TASK INSTRUCTIONS: Identify each line in the entries below that contains the string "pixels", treating uppercase and lowercase as different, and copy every such line.

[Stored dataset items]
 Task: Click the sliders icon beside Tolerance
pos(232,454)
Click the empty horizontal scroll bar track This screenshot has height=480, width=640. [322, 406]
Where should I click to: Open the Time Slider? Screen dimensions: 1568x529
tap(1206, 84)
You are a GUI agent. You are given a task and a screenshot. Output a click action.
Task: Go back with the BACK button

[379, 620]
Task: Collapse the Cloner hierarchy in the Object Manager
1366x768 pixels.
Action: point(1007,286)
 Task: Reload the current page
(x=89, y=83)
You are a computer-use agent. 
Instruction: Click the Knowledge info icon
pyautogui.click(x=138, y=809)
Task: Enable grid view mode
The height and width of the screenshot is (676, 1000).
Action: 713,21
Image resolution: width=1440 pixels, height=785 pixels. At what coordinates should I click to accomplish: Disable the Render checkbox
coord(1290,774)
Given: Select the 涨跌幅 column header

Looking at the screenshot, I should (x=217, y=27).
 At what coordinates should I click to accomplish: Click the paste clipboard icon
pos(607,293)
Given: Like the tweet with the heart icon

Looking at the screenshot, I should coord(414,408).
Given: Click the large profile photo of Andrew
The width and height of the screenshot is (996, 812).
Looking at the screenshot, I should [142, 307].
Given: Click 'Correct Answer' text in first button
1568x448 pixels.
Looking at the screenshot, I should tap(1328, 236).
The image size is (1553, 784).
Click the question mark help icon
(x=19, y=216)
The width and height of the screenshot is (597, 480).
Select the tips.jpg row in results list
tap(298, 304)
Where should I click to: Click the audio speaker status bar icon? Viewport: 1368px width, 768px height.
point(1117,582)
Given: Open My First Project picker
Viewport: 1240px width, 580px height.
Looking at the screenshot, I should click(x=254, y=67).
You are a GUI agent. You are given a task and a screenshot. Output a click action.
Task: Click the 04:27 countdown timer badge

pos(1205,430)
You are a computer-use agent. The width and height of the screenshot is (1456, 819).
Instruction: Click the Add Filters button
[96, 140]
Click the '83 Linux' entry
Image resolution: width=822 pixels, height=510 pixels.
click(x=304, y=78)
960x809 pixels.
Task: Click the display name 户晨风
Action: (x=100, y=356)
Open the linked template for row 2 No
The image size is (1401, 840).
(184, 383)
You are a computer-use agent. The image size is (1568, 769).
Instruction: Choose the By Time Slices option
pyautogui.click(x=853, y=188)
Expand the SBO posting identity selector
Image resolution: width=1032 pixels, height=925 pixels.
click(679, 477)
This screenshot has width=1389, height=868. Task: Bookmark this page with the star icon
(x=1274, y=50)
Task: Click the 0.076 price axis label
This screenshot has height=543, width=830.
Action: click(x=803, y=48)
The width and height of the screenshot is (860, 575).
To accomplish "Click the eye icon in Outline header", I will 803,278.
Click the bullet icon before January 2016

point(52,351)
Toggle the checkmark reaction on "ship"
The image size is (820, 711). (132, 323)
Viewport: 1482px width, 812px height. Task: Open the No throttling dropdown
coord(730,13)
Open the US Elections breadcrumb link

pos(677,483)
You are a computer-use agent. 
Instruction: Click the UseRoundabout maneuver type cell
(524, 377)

OUTPUT OF THE EXERCISE:
1366x768 pixels.
Image resolution: width=1440 pixels, height=785 pixels. At what coordinates should I click to accomplish: Disable the Render checkbox
1568x448 pixels.
Image resolution: width=822 pixels, height=510 pixels.
960x809 pixels.
Image resolution: width=1032 pixels, height=925 pixels.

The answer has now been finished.